- [Request]: Reproduce the records below verbatim, beginning with the line that contains "Click the plus icon on Create Plan" and ending after the line that contains "pos(2452,948)". Omit the pictures from your output.

- [Material for this task]:
_ _ _ _

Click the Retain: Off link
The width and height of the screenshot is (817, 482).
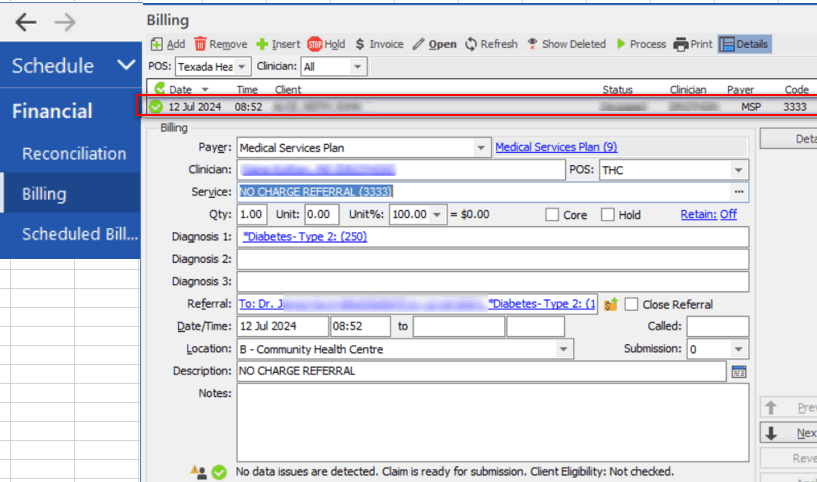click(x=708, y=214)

_ _ _ _

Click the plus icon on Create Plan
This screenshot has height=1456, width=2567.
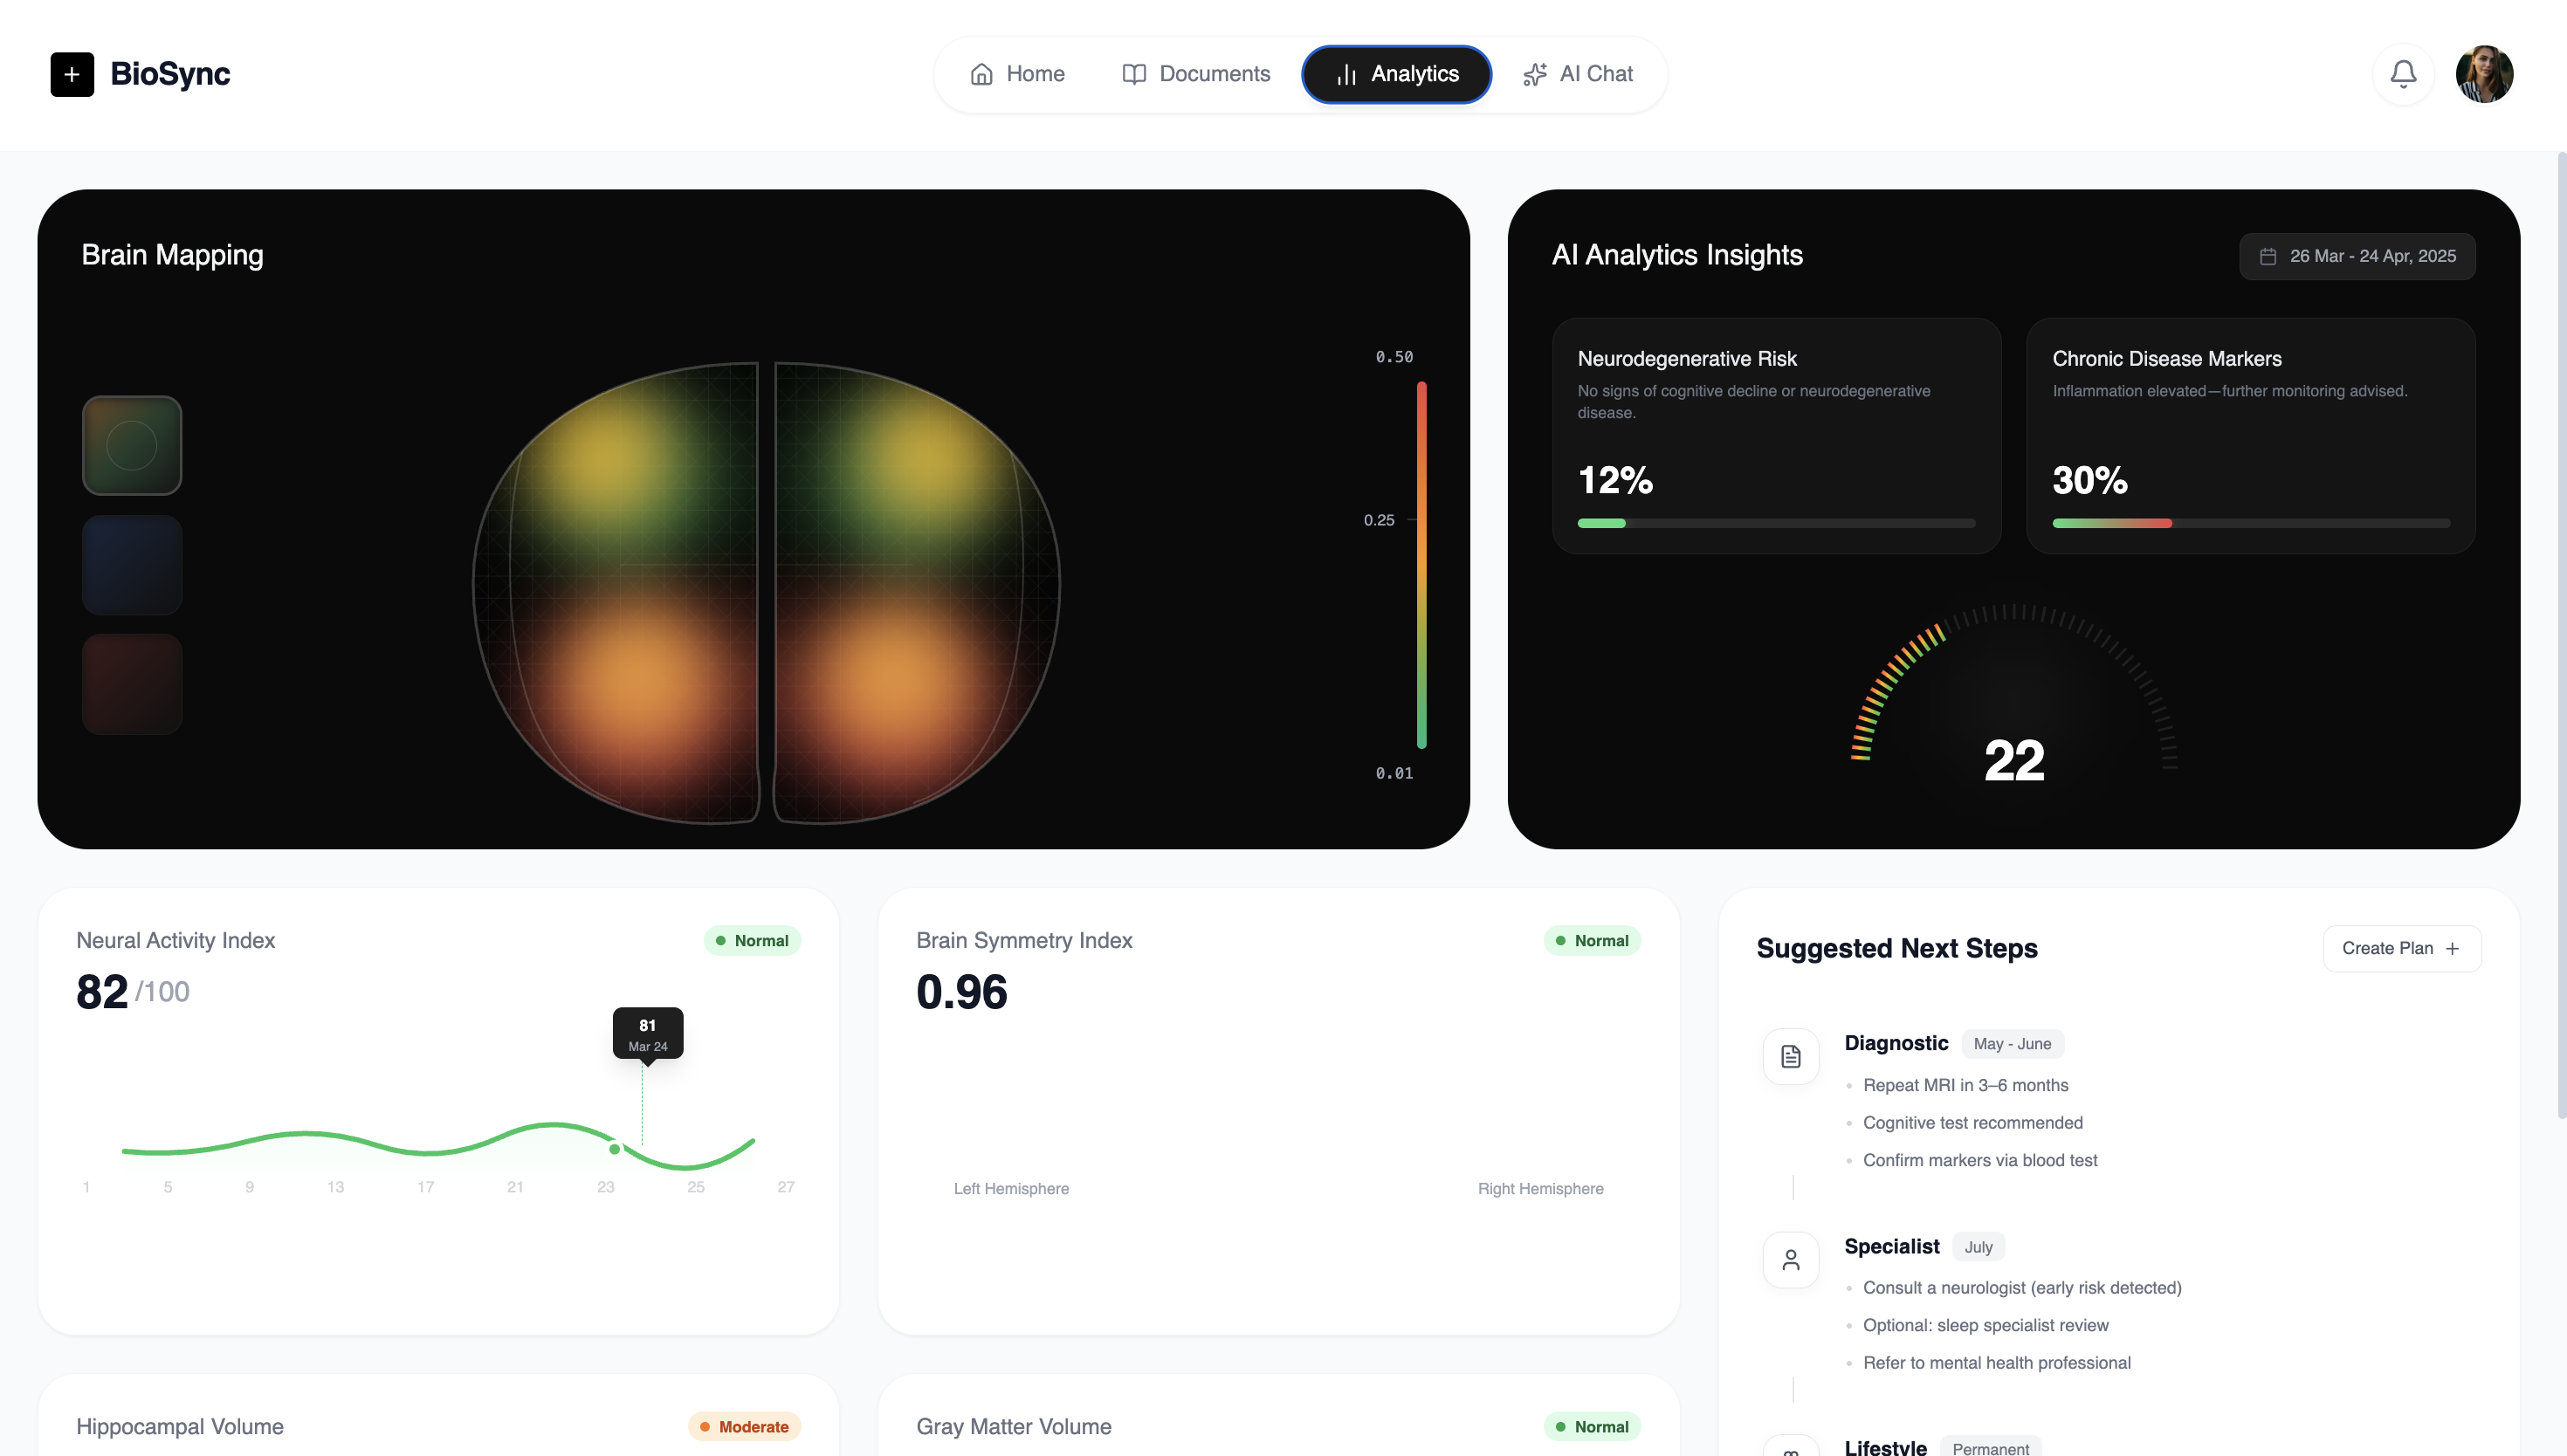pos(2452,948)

_ _ _ _

- [The result]:
Click the plus icon on Create Plan
This screenshot has height=1456, width=2567.
pos(2452,948)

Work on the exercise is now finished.